Observation 1: Increasing `d_emb` from `100` to `150` in general makes perplexity smaller.#

By fixing d_hid and n_lyr, we can compare perplexity for d_emb = 100 and d_emb = 150. Most comparisons (\(\dfrac{138}{216}\)) show that perplexity is smaller when increasing d_emb from 100 to 150.

Observation 2: Increasing `d_emb` from `150` to `200` in general makes perplexity smaller.#

By fixing d_hid and n_lyr, we can compare perplexity for d_emb = 150 and d_emb = 200. Most comparisons (\(\dfrac{125}{216}\)) show that perplexity is smaller when increasing d_emb from 150 to 200.
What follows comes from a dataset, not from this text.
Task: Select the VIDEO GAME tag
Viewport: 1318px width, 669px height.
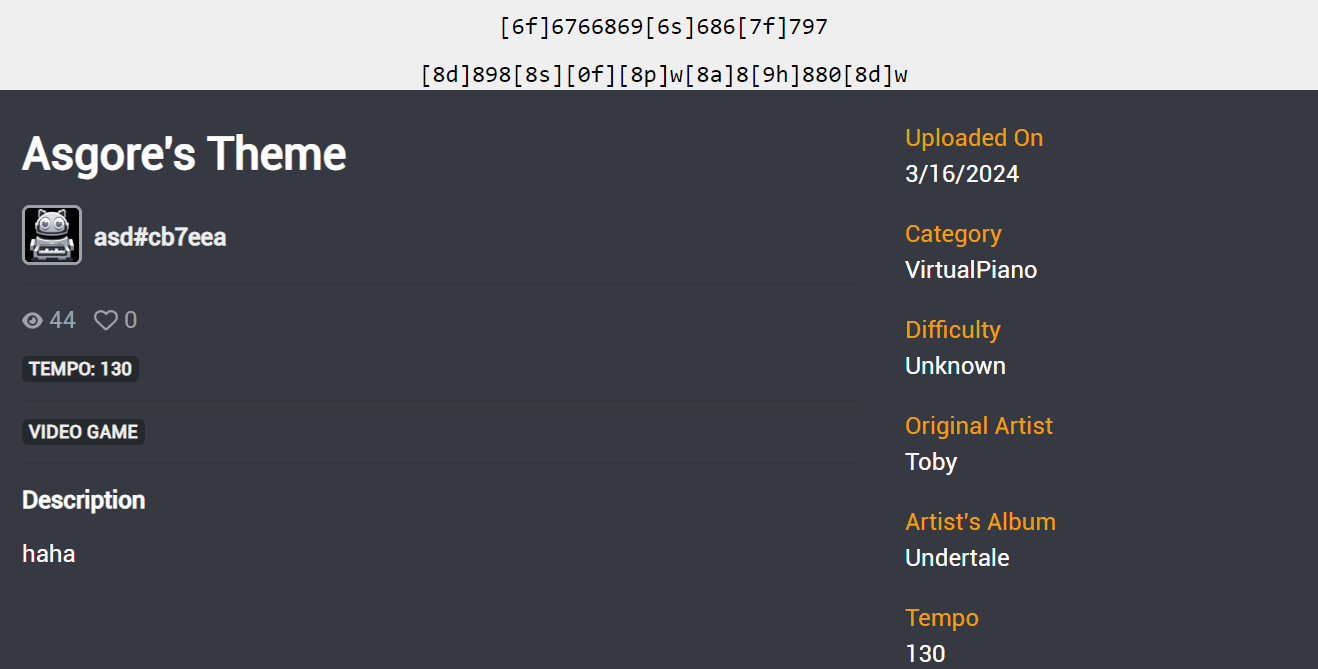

Observation 3: Increasing `d_hid` from `100` to `150` in general makes perplexity smaller.#

By fixing d_emb and n_lyr, we can compare perplexity for d_hid = 100 and d_hid = 150. Little more than half comparisons (\(\dfrac{114}{216}\)) show that perplexity is smaller when increasing d_hid from 100 to 150.

Observation 4: Increasing `d_hid` from `150` to `200` in general makes perplexity larger.#

By fixing d_emb and n_lyr, we can compare perplexity for d_hid = 150 and d_hid = 200. Most comparisons (\(\dfrac{144}{216}\)) show that perplexity is larger when increasing d_hid from 150 to 200.

Observation 5: When `d_emb = 100` and `d_hid = 100`, increasing `n_lyr` from `2` to `3` in general makes perplexity larger.#

By fixing d_emb = 100 and d_hid = 100, we can compare perplexity for n_lyr = 2 and n_lyr = 3. Little more than half comparisons (\(\dfrac{13}{24}\)) show that perplexity is larger when increasing n_lyr from 2 to 3.

Observation 6: When `d_emb = 100` and `d_hid = 150`, increasing `n_lyr` from `2` to `3` in general makes perplexity larger.#

Observation 7: When `d_emb = 100` and `d_hid = 200`, increasing `n_lyr` from `2` to `3` in general makes perplexity smaller.#

By fixing d_emb = 100 and d_hid = 200, we can compare perplexity for n_lyr = 2 and n_lyr = 3. About but less than comparisons (\(\dfrac{10}{24}\)) show that perplexity is smaller when increasing n_lyr from 2 to 3.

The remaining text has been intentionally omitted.